Kasus Pelanggaran HAM Di Indonesia Dan Upaya Penyelesaiannya

pelanggaran ham di indonesia

Terdapat beberapa kasus pelanggaran HAM di Indonesia yang bahwa hingga saat ini belum bisa terselesaikan. Hal tersebut menjadi luka yang masih membekas di hati dan pikiran masyarakat, karena  pada dasarnya, hak asasi merupakan milik pribadi setiap orang yang tidak bisa diambil oleh pihak lain.

Pelanggaran terhadap hak asasi dianggap sebagai pelanggaran kemanusiaan. Pelanggaran yang dilakukan oleh individu maupun kelompok terhadap hak asasi manusia akan ditindaklanjuti sesuai dengan hukum yang berlaku.

Jenis Pelanggaran HAM

Kasus pelanggaran HAM dikategorikan dalam dua kategori, yaitu berat dan ringan. Pelanggaran ringan yang sering terjadi meliputi pencemaran nama baik, tindakan pengancaman, tindak kekerasan dan lainnya. Sedangkan tindakan yang termasuk dalam pelanggaran HAM berat adalah sebagai berikut.

1. Kejahatan terhadap kemanusiaan

Kejatahan ini termasuk dalam perbuatan yang dianggap sebagai serangan sistematis yang telah direncanakan dan diketahui bahwa serangan tersebut ditujukan kepada penduduk sipil.

Kejahatan yang dimaksud bisa berupa pemusnahan, pembunuhan, penyiksaan, perbudakan, penghilangan orang secara paksa, perampasan kemerdekaan, pemerkosaan dan lain sebagainya.

2 Kejahatan Genosida

Kejatahan genosida adalah perbuatan yang dilakukan dengan tujuan untuk menghancurkan atau memusnahkan sebagian atau sekelompok bangsa, ras atau kelompok tertentu. 

Kejahatan ini dilakukan dengan cara membunuh anggota pihak terkait, memaksa tindakan yang bertujuan untuk mencegah kelahiran dan memindahkan secara paksa anak-anak ke dalam kelompok lain.

Kasus Pelanggaran Hak Asasi Manusia di Indonesia

Telah tercatat sekitar 51 kasus pelanggaran HAM yang masih belum diselesaikan oleh pemerintah. Kasus pelanggaran HAM di Indonesia tersebut menjadi luka yang sulit dilupakan oleh masyarakat.

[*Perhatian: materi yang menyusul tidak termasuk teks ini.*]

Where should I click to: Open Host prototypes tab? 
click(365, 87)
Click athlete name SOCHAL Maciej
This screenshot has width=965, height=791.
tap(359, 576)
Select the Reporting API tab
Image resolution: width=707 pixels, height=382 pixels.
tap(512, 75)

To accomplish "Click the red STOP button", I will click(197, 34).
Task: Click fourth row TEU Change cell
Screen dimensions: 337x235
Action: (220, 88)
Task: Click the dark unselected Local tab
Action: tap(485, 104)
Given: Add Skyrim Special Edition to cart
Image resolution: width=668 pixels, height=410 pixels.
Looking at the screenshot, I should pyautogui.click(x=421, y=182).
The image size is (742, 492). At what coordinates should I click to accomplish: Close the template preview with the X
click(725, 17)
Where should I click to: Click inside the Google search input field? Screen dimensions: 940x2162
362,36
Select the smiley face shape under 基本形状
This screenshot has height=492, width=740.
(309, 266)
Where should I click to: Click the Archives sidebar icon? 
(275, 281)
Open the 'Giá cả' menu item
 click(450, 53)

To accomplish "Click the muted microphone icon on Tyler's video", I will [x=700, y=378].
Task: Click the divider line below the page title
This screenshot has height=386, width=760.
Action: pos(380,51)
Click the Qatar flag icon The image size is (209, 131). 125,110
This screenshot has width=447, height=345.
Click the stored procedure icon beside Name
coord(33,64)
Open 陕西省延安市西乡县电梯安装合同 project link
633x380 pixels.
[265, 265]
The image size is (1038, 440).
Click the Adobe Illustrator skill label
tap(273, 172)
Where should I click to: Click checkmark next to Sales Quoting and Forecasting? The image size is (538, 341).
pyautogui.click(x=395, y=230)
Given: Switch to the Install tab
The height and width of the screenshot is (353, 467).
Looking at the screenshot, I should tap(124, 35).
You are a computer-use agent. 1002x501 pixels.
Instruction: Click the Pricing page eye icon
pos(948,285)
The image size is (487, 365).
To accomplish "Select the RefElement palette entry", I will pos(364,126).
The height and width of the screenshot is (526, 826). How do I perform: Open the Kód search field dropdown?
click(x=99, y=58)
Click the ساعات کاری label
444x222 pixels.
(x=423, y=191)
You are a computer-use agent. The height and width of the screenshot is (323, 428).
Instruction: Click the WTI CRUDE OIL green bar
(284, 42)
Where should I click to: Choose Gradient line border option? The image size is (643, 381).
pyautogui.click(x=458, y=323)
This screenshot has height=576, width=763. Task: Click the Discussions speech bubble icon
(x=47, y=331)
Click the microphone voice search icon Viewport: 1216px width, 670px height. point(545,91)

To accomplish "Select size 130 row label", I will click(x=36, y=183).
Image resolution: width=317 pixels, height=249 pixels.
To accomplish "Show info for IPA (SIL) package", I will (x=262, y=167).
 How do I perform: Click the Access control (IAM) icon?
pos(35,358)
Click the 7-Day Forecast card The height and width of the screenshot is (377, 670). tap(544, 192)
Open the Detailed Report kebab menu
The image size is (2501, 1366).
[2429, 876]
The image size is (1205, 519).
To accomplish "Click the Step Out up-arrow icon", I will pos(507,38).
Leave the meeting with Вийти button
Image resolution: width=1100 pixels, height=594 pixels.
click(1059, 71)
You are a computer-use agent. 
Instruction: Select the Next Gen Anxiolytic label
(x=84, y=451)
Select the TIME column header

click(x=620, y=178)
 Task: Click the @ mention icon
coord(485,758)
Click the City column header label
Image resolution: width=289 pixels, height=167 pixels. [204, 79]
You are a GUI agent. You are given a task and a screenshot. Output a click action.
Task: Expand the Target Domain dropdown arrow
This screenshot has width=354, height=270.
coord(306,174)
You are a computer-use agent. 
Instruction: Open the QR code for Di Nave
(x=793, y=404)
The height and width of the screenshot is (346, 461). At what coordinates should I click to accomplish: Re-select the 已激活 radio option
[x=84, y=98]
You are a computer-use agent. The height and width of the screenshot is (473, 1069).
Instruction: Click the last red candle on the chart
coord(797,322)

Kasus-kasus tersebut terdiri dari berbagai tragedi seperti penggusuran paksa, pelanggaran hak-hak buruh, perampasan lahan, pelanggaran hak sebagai pemeluk agama dan lain sebagainya. 

Terdapat beberapa kasus pelanggaran HAM yang bersejarah dan beberapa diantara masih belum dianggap selesai. Simak penjelasannya sebagai berikut.

1. Penembakan misterius (Petrus) tahun 1982-1985

Kasus penembakan misterius atau yang dikenal dengan petrus merupakan operasi rahasia yang digelar oleh mantan Presiden Soeharto dengan dalih mengatasi tingkat kejahatan yang ada di Indonesia. 

Dalam kegiatan tersebut diketahui telah terjadi penangkapan dan pembunuhan terhadap pihak yang dianggap mengganggu keamanan dan ketentraman rakyat.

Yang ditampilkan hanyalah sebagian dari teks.